The U.S. Department of Housing and Urban Development (HUD) awarded over $38.9 million in Indian Housing Block (IHB) Grants to 52 tribes nationwide. HUD received almost 200 applications from eligible Native American Tribes and tribally-designated housing entities. Of the 12 tribes and villages awarded in the northwest, two Oregon tribes received funds to preserve and expand their affordable housing.
The Cow Creek Band of Umpqua Tribe of Indians in Roseburg received over $3 million and the Coquille Indian Housing Authority in Coos Bay received over $1 million.
This is in addition to the $147 million Native housing authorities will receive for the 2019 fiscal year to almost 300 tribes and villages in Alaska, Oregon and Washington.
Anne Cook is the Executive Director of the Coquille Indian Housing Authority. She said the tribe operates 128 low income housing units, half of which are located on Coquille tribal lands and the other half are tenant-based rental assistance units located off of tribal lands.
Despite 45% of the households on tribal lands having accessibility needs, many units still need accommodations.
“Of the 64 that are on Coquille tribal lands, only about 5% of those are currently constructed to meet the needs of people with physical disabilities,” said Cook.
Cook said this will be the first time in over 15 years that the Coquille tribal will be able to construct a new dwelling.
The housing authority will add more developments with universal design—architecture that eliminates barriers for people with different physical ability levels.

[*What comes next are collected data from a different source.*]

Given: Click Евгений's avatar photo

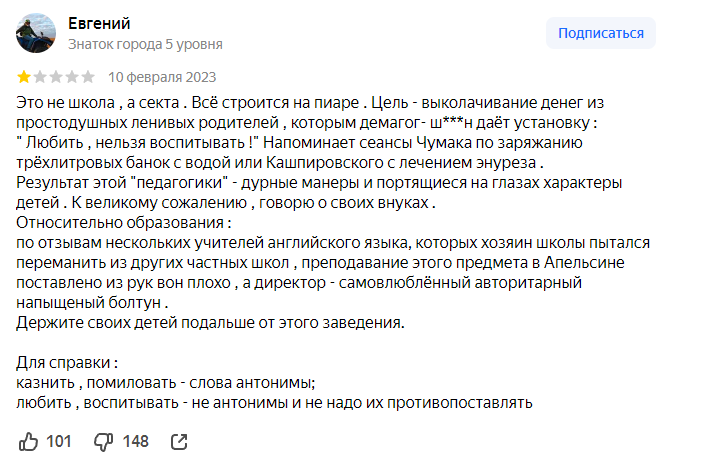Looking at the screenshot, I should pos(36,33).
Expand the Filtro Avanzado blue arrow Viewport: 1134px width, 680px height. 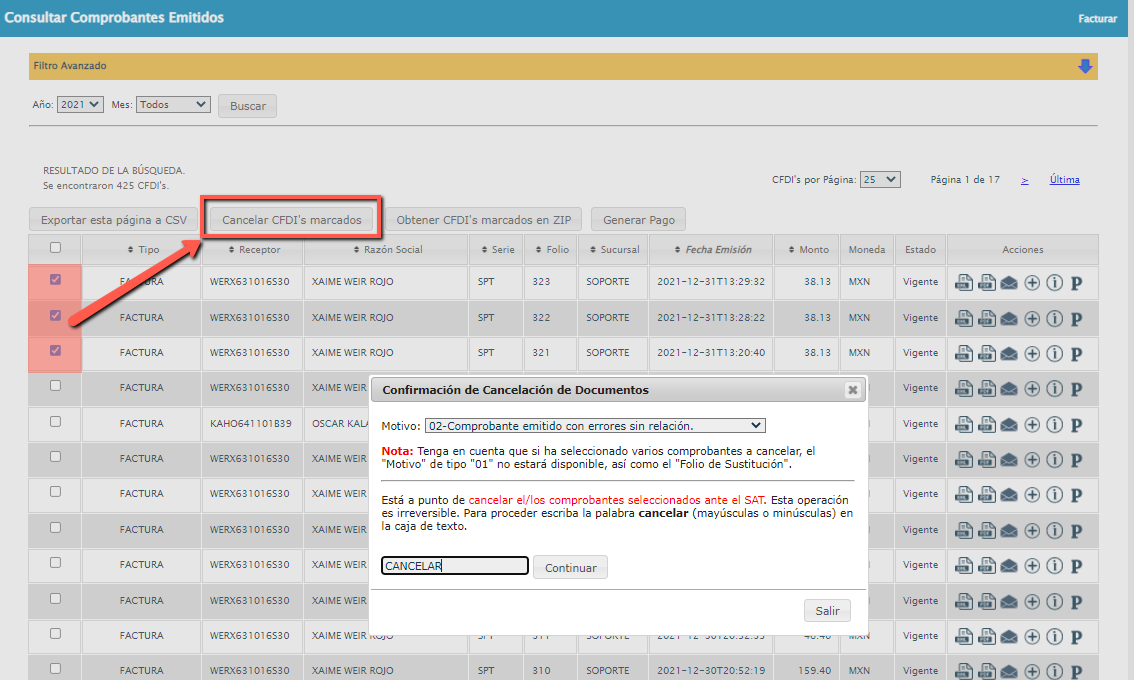[x=1085, y=66]
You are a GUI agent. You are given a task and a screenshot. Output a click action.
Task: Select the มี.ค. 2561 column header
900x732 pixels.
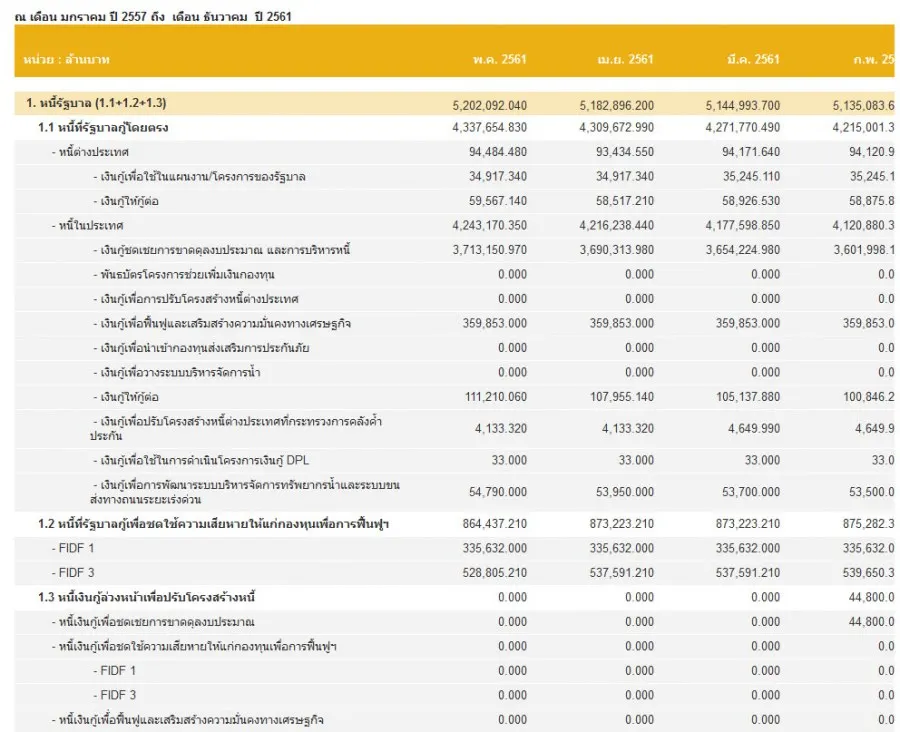click(x=753, y=59)
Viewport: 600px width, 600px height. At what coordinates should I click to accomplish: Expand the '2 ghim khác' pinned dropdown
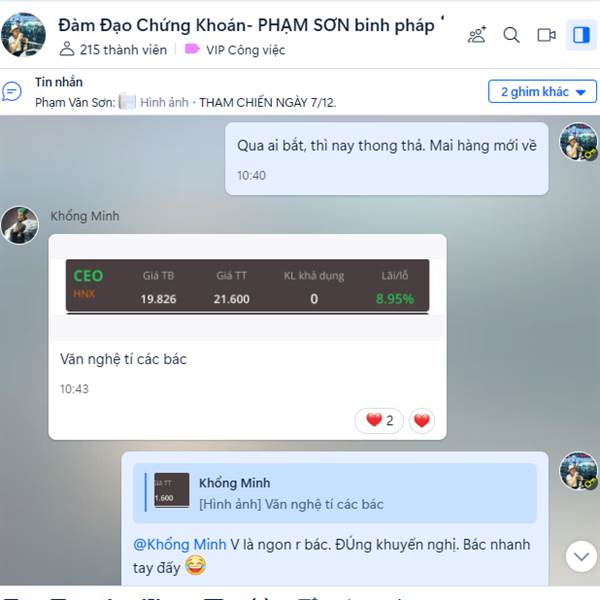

Accommodations include wider doorways and hallways, additional floor space in restrooms, lower countertops in kitchens, rocker switches for lights, higher electrical outlets for those in a wheelchair or walker, and more natural lighting in certain areas.
The funding will be used to update three existing single-family units and build three new accessible units.

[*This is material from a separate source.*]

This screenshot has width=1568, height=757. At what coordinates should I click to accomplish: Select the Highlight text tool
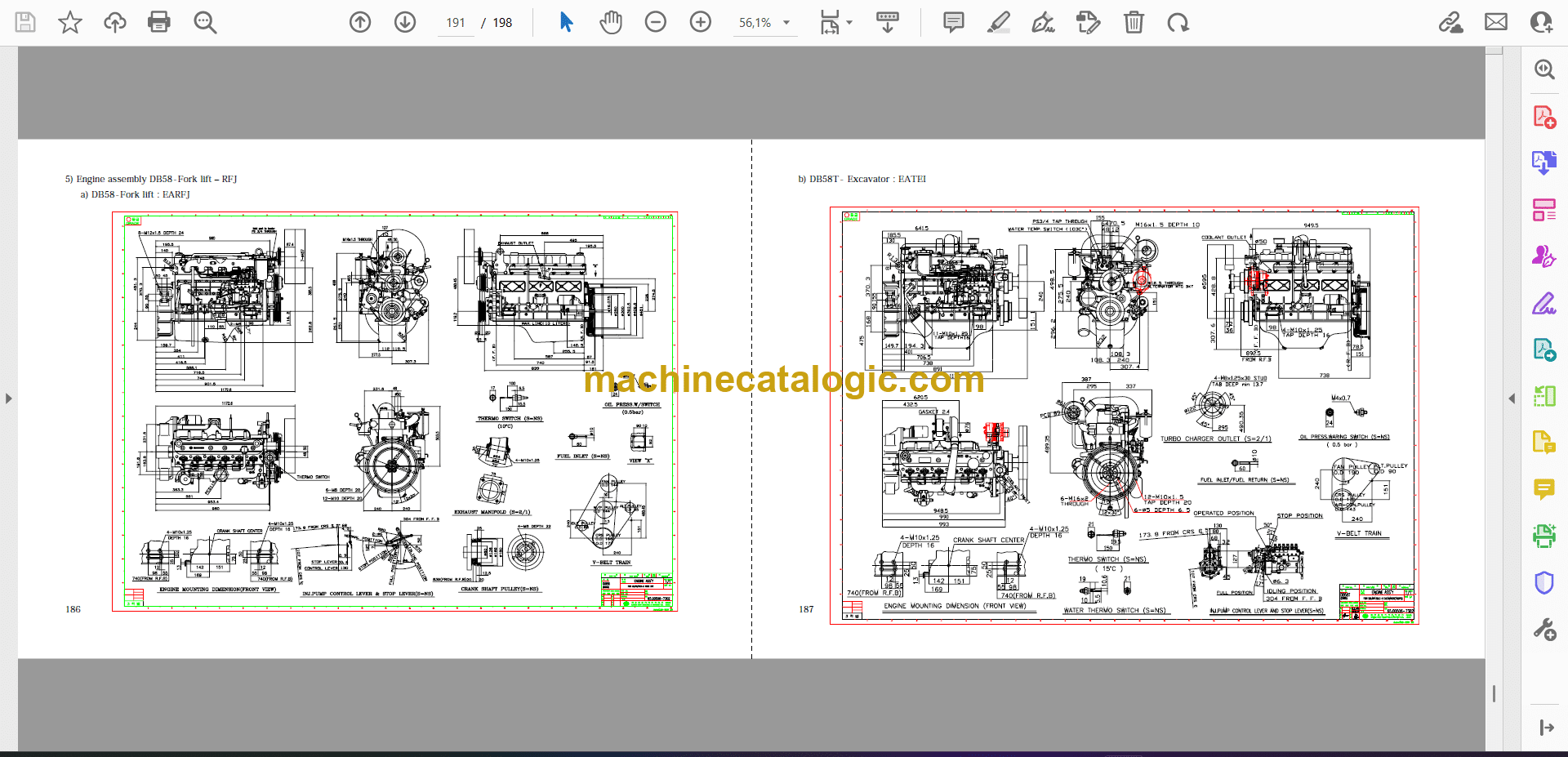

With 25% of Tribal Lands residents being 55 years or older, Cook said they need more accessible housing units.
“Coquille tribe’s demographics skew a little bit younger than the population as a whole, but the tribe also has a lot of people that are aging that are part of the boomer generation that need special accommodation as they age,” said Cook. “And we want to be able to accommodate their aging in place.”
Construction of the six housing units will start in June 2020. Cook said renovations to the three existing single-family units will be completed in summer 2020 and development of the three new accessible units will be completed by the end of September 2021.
The IHB grant is administered by HUD’s Office of Native American Programs and is expected to produce 1,200 affordable housing units in 16 states for low-income families living on reservations or other tribal areas.